▶ [Tâches à réaliser]
1) Sur quelles questions des comités d'experts ont-ils été créés, d'après l'extrait sur les projets universitaires ? Donnez-les toutes.
2) Répondez à ces questions sur l'extrait sur les projets universitaires :
(a) Combien de pôles universitaires d'excellence le plan Campus vise-t-il à créer ?
(b) Quel réseau d'anciens étudiants est cité en exemple ?
(c) Quelle fonction occupe Jean-Pierre Finance ?
3) Poursuivez l'extrait sur les projets universitaires à partir de sa dernière phrase.

▶ [Extrait choisi]
■ ■ ■ ■ ■
Pour Caroline Coquelet, les premiers résultats sont déjà là, comme en témoigne la création de comités d’experts sur des questions telles l’offre de formation, la bibliothèque virtuelle commune, la communication ou encore la recherche. Un portail Internet, encore temporaire, permet de donner de la visibilité au projet, tandis qu’une charte graphique commune a d’ores et déjà été adoptée. Et l’UGR se montre dans les différents salons étudiants de la région.
Les questions soulevées par l’assistance étaient nombreuses, les uns tenant à mieux comprendre si cette université en serait bien une ou plutôt un réseau, les autres soulignant les difficultés liées aux différences linguistiques, quand d’autres s’inquiétaient de la place que prendraient les lettres et les sciences humaines dans cet espace de la recherche. Car il fut souvent question de valorisation de la recherche et de relations avec le monde économique et industriel, et le rôle que peuvent jouer les réseaux d’anciens étudiants, à l’exemple de celui de Liège, en termes de promotion de l’université a été souligné.
Gilbert Krausener, membre du Conseil économique et social de Lorraine, Jean-Pierre Finance, président de l’Université Henri Poincaré à Nancy et Mireille Gazin, conseillère de la Communauté urbaine du Grand Nancy, se sont attachés alors à présenter et à discuter du projet d’Université de Lorraine qui s’inscrit dans le cadre du plan Campus lancé en France avec l’objectif de créer 12 pôles universitaires d’excellence de niveau international.
Pour les trois intervenants, il va de soi que le sort de la Lorraine dépend de la sa capacité à faire émerger un espace d’enseignement supérieur et de recherche de qualité.
■ ■ ■ ■ ■
▶ [Matériel recueilli]
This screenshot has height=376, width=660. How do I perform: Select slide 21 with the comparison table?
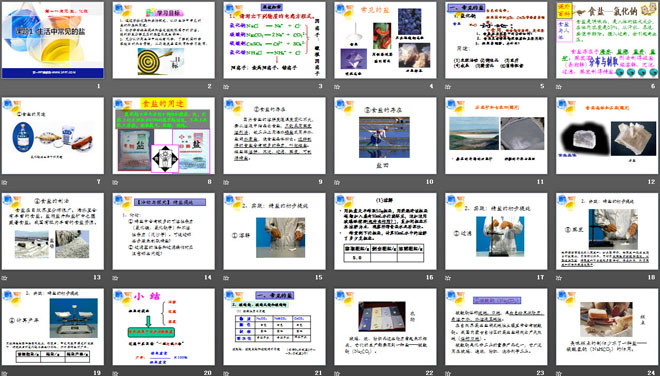pos(274,327)
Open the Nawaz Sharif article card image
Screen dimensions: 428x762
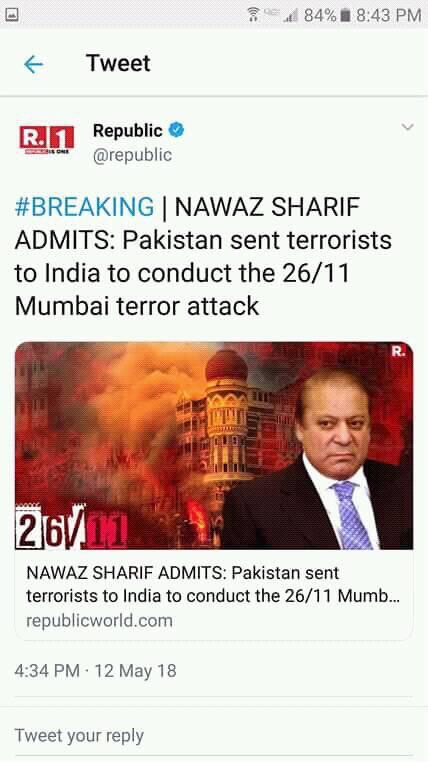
■ ■ ■ ■ ■
▶ [Réponses par tâche]
1)
L'offre de formation
La bibliothèque virtuelle commune
La communication
La recherche

2)
(a) 12 pôles universitaires d'excellence de niveau international.
(b) Celui de Liège.
(c) Il est président de l'Université Henri Poincaré à Nancy.

3)
Le projet d’Université de Lorraine, s’il s’inscrit dans la même dynamique que le projet d’UGR, diffère de ce dernier du point de la vue de la gouvernance qui est envisagée. En effet il s’agit là, à terme, - et Jean-Pierre Finance évoque comme horizon 2012 -, de fusionner les 4 universités qui existent en Lorraine au sein d’un établissement unique.
Cette nouvelle université aurait une taille encore gérable, avec environ 155 000 étudiants, et constituerait un outil permettant de mutualiser les services et les stratégies de développement en termes de formation et de recherche. Dans un premier temps, les 4 universités vont coexister avec cette 5e université qui sera appelée à "absorber" les autres d’une certaine façon plus avant, alors que toutes vont participer à la définition du mode de gouvernance dans les prochains mois.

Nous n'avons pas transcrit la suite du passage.